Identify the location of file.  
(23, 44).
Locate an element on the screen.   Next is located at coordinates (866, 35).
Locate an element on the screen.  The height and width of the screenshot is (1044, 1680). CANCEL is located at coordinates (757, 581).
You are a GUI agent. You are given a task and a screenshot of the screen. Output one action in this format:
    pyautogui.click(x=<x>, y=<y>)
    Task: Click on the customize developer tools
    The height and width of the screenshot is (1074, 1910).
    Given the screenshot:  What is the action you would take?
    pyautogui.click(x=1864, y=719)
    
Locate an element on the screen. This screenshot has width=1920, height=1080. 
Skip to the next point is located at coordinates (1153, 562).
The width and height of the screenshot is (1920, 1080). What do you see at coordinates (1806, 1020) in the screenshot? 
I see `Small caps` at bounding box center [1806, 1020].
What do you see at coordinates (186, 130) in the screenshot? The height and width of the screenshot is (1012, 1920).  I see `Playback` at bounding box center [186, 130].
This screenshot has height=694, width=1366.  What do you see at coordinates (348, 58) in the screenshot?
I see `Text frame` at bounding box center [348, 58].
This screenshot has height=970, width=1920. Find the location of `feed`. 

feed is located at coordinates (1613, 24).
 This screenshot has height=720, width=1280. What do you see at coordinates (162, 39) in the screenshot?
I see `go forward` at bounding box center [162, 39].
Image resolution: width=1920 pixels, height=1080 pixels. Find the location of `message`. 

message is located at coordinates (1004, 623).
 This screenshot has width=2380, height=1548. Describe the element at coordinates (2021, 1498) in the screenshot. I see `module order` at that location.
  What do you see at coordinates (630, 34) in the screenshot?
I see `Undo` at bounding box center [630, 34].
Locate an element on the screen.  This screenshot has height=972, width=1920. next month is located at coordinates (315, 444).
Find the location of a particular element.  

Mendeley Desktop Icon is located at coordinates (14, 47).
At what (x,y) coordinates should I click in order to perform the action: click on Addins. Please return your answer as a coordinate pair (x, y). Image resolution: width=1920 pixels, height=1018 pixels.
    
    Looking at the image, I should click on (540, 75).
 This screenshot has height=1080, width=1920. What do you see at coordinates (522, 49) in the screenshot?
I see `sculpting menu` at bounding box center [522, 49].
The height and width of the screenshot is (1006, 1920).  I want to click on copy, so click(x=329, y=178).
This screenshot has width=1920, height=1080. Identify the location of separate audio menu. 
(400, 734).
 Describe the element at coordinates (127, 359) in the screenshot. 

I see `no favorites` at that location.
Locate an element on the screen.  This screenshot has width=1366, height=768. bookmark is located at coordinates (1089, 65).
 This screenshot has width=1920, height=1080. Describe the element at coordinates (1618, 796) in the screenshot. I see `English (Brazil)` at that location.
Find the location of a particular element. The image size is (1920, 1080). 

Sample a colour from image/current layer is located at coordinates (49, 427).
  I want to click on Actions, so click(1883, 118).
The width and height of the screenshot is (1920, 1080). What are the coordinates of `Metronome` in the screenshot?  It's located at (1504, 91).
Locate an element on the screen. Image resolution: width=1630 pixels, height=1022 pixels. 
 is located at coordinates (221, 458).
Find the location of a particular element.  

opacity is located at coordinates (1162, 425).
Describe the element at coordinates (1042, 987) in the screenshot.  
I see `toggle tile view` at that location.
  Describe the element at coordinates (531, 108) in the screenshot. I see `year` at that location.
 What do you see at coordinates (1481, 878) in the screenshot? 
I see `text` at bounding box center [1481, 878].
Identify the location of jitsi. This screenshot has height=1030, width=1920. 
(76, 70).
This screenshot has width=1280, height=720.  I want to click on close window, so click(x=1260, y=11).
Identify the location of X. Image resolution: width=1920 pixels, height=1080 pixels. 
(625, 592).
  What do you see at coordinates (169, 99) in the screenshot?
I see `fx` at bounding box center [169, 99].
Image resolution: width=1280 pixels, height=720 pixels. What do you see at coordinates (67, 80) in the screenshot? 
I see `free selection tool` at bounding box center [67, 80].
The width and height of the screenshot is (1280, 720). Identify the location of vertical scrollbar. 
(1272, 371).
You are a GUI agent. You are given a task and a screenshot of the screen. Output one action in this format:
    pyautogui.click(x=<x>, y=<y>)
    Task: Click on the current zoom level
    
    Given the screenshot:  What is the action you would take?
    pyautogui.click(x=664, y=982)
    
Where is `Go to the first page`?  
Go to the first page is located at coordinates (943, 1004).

* Instructions for the task:
Print the items above exactly as they appear, from the line containing "At what (x,y)" through the line containing "center [522, 49].", both lines included.

* Solution to the exercise:
At what (x,y) coordinates should I click in order to perform the action: click on Addins. Please return your answer as a coordinate pair (x, y). Image resolution: width=1920 pixels, height=1018 pixels.
    
    Looking at the image, I should click on (540, 75).
 This screenshot has height=1080, width=1920. What do you see at coordinates (522, 49) in the screenshot?
I see `sculpting menu` at bounding box center [522, 49].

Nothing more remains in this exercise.